Yep that’s another topic to tackle in a post of it’s own.


I think there is a lot more on all this I could waffle on about but that’ll do for today. You see what I mean about attention spans, mind you when I wrote a post on facebook that was longer than about 2 sentences my brother told me “no ones got time to read all that”, so cheers to anyone who got this far.


Things I've been digging this week - 


I’ve been really getting into the ‘Gas Lit’ album by Divide and Dissolve. I usually find I can take or leave a lot of drone/doom but there’s something otherworldly about the whole vibe of this album. I can’t quite put my finger on the feeling it evokes, even though they sound nothing the same I get a similar under the skin feeling from Ulver’s ‘shadows of the Sun’ album.

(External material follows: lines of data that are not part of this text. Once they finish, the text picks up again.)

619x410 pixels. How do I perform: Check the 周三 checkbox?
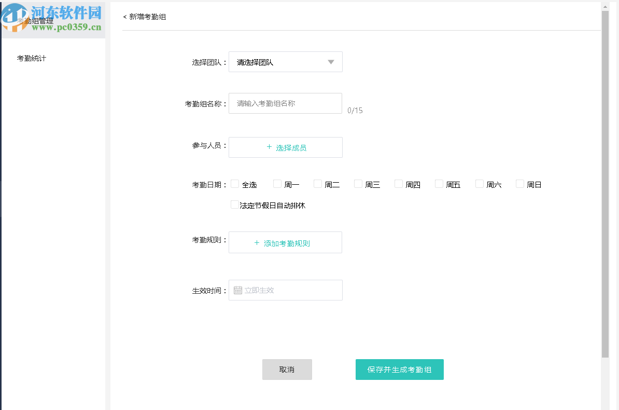pyautogui.click(x=358, y=183)
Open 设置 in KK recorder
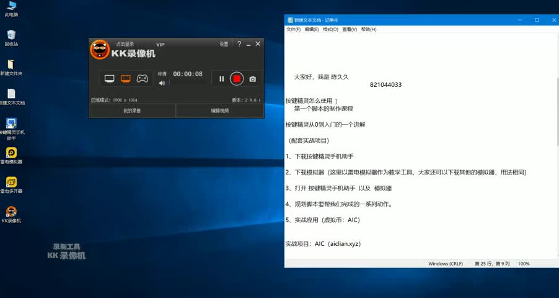This screenshot has height=298, width=559. [224, 44]
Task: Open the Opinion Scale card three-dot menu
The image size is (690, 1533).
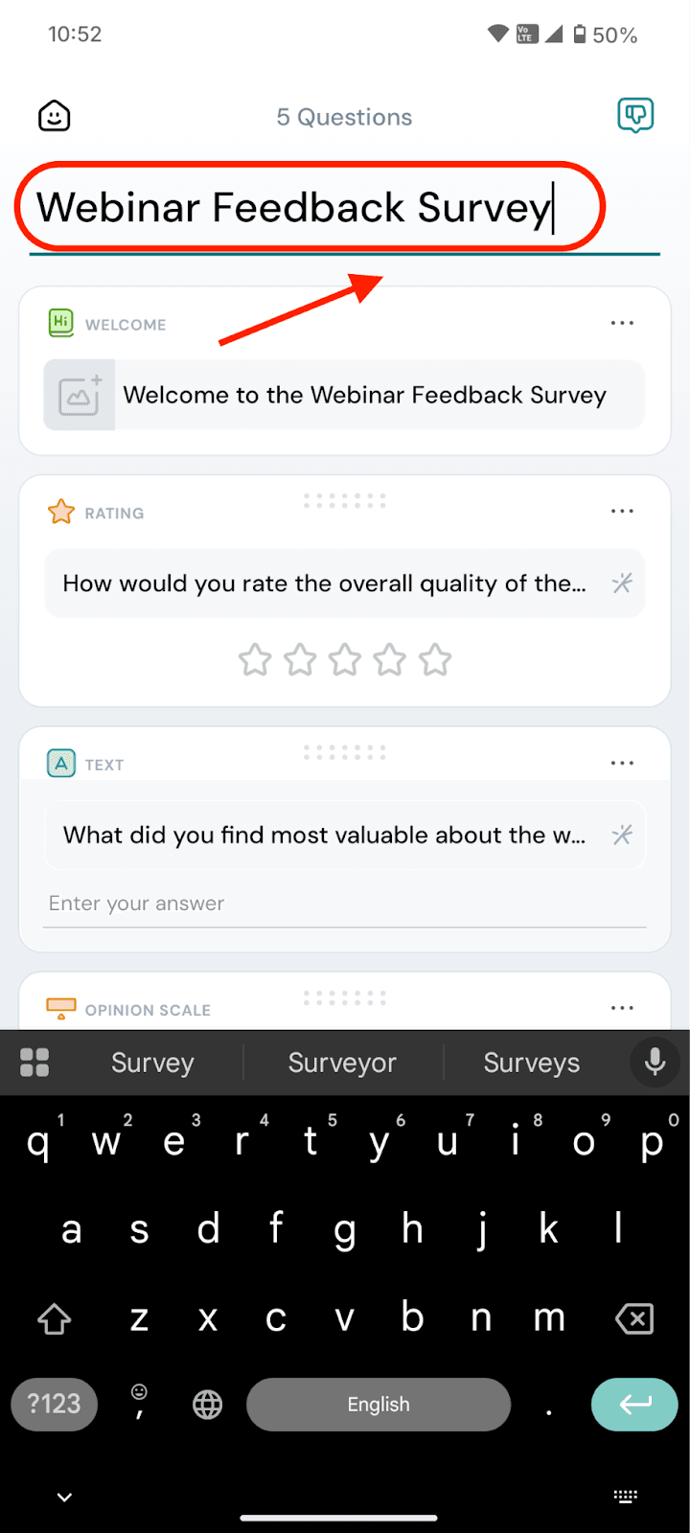Action: pos(622,1008)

Also I guess some of the oppressive noise is in a similar vein to the Body but I get more of a positive kick. Whenever I listen to The Body I always have the mental image of a beaten naked man chained up, kneeling in his own piss in the corner of some vast empty warehouse while a figure in a pig mask holds a snarling dog and shrieks at him as he weeps and snivels. Happy stuff.

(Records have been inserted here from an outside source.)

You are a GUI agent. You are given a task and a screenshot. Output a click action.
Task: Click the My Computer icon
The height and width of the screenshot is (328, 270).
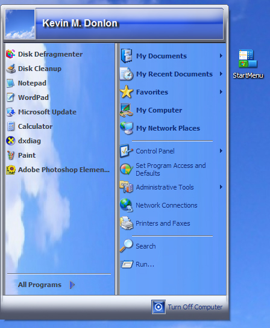click(x=127, y=110)
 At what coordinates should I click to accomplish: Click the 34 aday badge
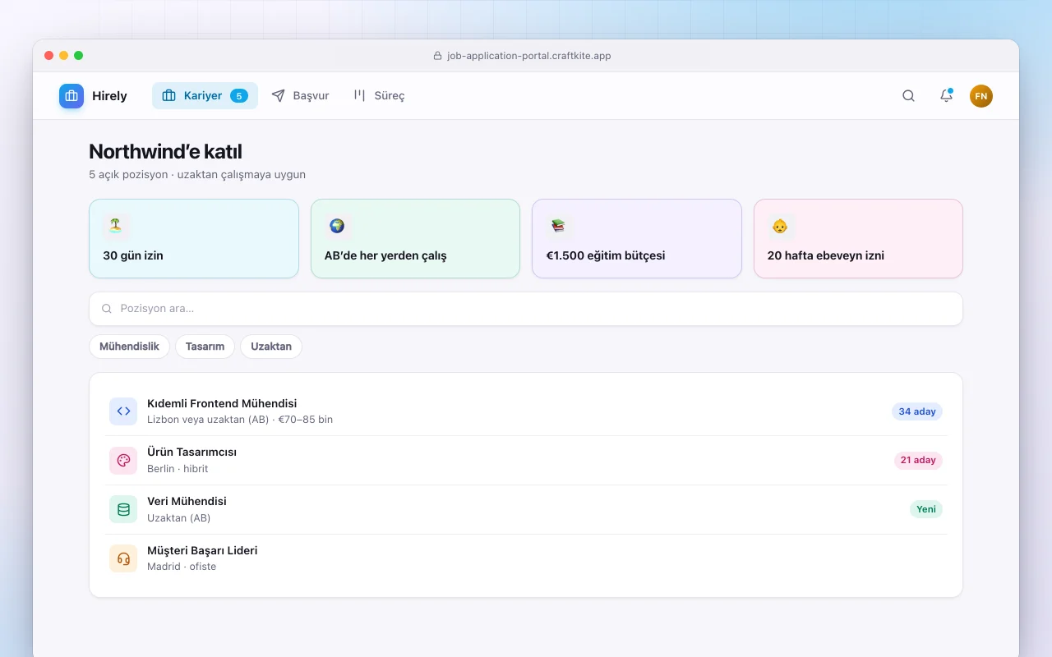(x=917, y=411)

Divide and Dissolve don’t make me think of that.

Also it’s all about Context.

The world probably doesn’t need any more bunches of beardy blokes just tuning way down and playing very loud very slowly.

Divide and Dissolve most certainly aren’t that.


Taken from their website -


Divide and Dissolve are:

Takiaya Reed (Black and Tsalagi [cherokee])

Sylvie Nehill (Maori)


“We would like to observe a radical shift in the current paradigm of complacency in regards to oppressive power dynamics, genocide, racism, white supremacy and colonization” the band have previously said “to give weight and validation to voices that are traditionally misrepresented and crimilinized before given a chance to speak”




I was also going to write about a couple of great books I just read but I think I'll save that for next time. This has already taken me way too long to post. One of the reasons for doing this blog was just to get a flow going, keep it fairly brief, rough and ready but I've already found myself sort of obsessing over it and things taking 10 times longer than they should. Not to mention that I'm continually thinking of other things I want to post about that then get added to all the physical and mental lists and suddenly I've got even more stuff to get overwhelmed with and slow me down.

So enough.

Hit publish, move on and stop wittering ya dithery old get.